Hao Li

This is a Chinese name; the family name is Li (黎).
Hao Li
Native name 黎顥
Born (1981-01-17) January 17, 1981
Saarbrücken, West Germany
Residence United States
Citizenship German
Fields Computer Graphics, Computer Vision
Institutions Pinscreen (founder/CEO)
University of Southern California (assistant professor)
Institute for Creative Technologies (director)
Alma mater ETH Zurich (2010)
Karlsruhe Institute of Technology (2006)
Thesis Animation Reconstruction of Deformable Surfaces (2010)
Doctoral advisor Mark Pauly
Known for Human Digitization, Facial Performance Capture
Notable awards TR35 Award
Website
www.hao-li.com

Hao Li (黎顥 ; born January 17, 1981 in Saarbrücken, Germany) is a computer scientist, innovator, and entrepreneur from Germany, working in the fields of Computer Graphics and Computer Vision. He is founder and CEO of Pinscreen, Inc., assistant professor of Computer Science[1] at the University of Southern California, as well as director of the Vision and Graphics Lab at the USC Institute for Creative Technologies.[2] He was previously a visiting professor at Weta Digital and a research lead at Industrial Light & Magic / Lucasfilm.

For his contributions in non-rigid shape registration, human digitization, and real-time facial performance capture, Li received the TR35 Award in 2013, recognizing him as one of the top 35 innovators under the age of 35, from the MIT Technology Review.[3] He was named Andrew and Erna Viterbi Early Career Chair in 2015, and was awarded the Google Faculty Research Award and the Okawa Foundation Research Grant the same year.

Biography

Li was born in 1981 in Saarbrücken, Germany (then West Germany). His parents are both Taiwanese immigrants living in Germany. He went to a French-German high school in Saarbrücken and grew up speaking four languages. He obtained his Diplom (eq. M.Sc.) in Computer Science at the Karlsruhe Institute of Technology (then University of Karlsruhe (TH)) in 2006 and his PhD in Computer Science at ETH Zurich in 2010. He was a visiting researcher at ENSIMAG in 2003, the National University of Singapore in 2006, Stanford University in 2008, and EPFL in 2010. He was also a postdoctoral fellow at Columbia University and Princeton University between 2011 and 2012.

Career

Li joined Industrial Light & Magic / Lucasfilm in 2012 as a research lead to develop the next generation real-time performance capture technologies for virtual production and visual effects.
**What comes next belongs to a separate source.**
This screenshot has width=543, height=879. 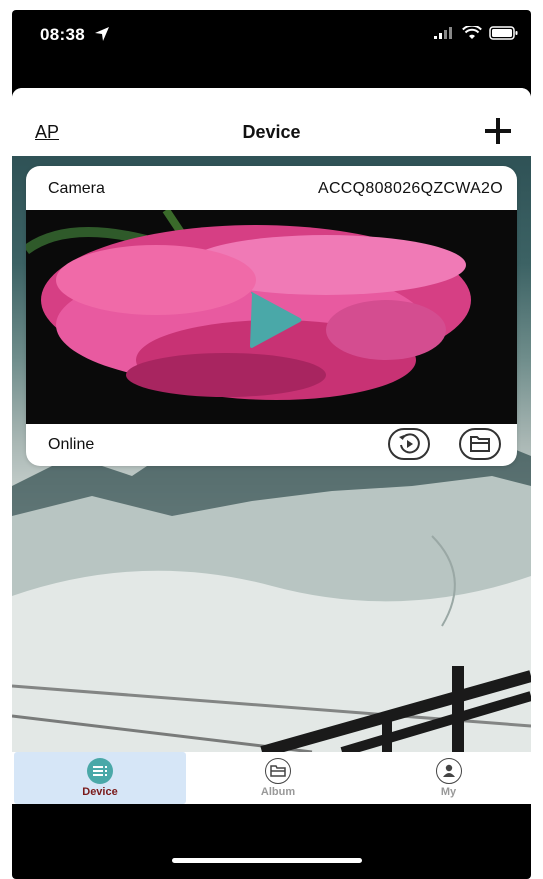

In 2013, he became a tenure-track assistant professor of Computer Science[1] at the University of Southern California. In 2014, he spent a summer as a visiting professor at Weta Digital advancing the facial tracking and hair digitization technologies for the visual effects of Furious 7 and The Hobbit: The Battle of the Five Armies. In 2015, he founded Pinscreen, Inc., an Augmented Reality and social media startup based on his research in 3D human capture. In 2016, he was appointed director of the Vision and Graphics Lab at the USC Institute for Creative Technologies.

Research

He is best known for his work on dynamic geometry processing and data-driven techniques for making 3D human digitization and facial animation accessible to the masses. During his PhD, Li co-created the first real-time and markerless system for performance-driven facial animation based on depth sensors which won the best paper award at the ACM SIGGRAPH / Eurographics Symposium on Computer Animation in 2009.[4] This technology was later commercialized as the software Faceshift[5] (acquired by Apple Inc. in 2015). His technique in deformable shape registration is used by the company C-Rad AB and widely deployed in hospitals for tracking tumors in real-time during radiation therapy. In 2013, he introduced a home scanning system that uses a Kinect to capture people into game characters or realistic miniature versions.[6] This technology was licensed by Artec and released as a free software Shapify.me. In 2014, he was brought on as visiting professor at Weta Digital to build the high-fidelity facial performance capture pipeline for reenacting the deceased actor Paul Walker[7] in the movie Furious 7 (2015).

His recent research focuses on combining techniques in Deep Learning and Computer Graphics to facilitate the creation of 3D avatars and to enable true immersive face-to-face communication and telepresence in Virtual Reality.[8] In collaboration with Oculus / Facebook, he developed in 2015, the first facial performance sensing head-mounted display,[9] which allows users to transfer their facial expressions onto their digital avatars while being immersed in a virtual environment. In the same year, he founded the company Pinscreen, Inc. in Santa Monica, which introduced a technology that can generate realistic 3D avatars of a person including the hair from a single photograph.[10]

Awards

Miscellaneous

For his technological contributions in visual effects, Li has been credited in major motion pictures, including Furious 7 (2015), The Hobbit: The Battle of the Five Armies (2014), and Noah (2014).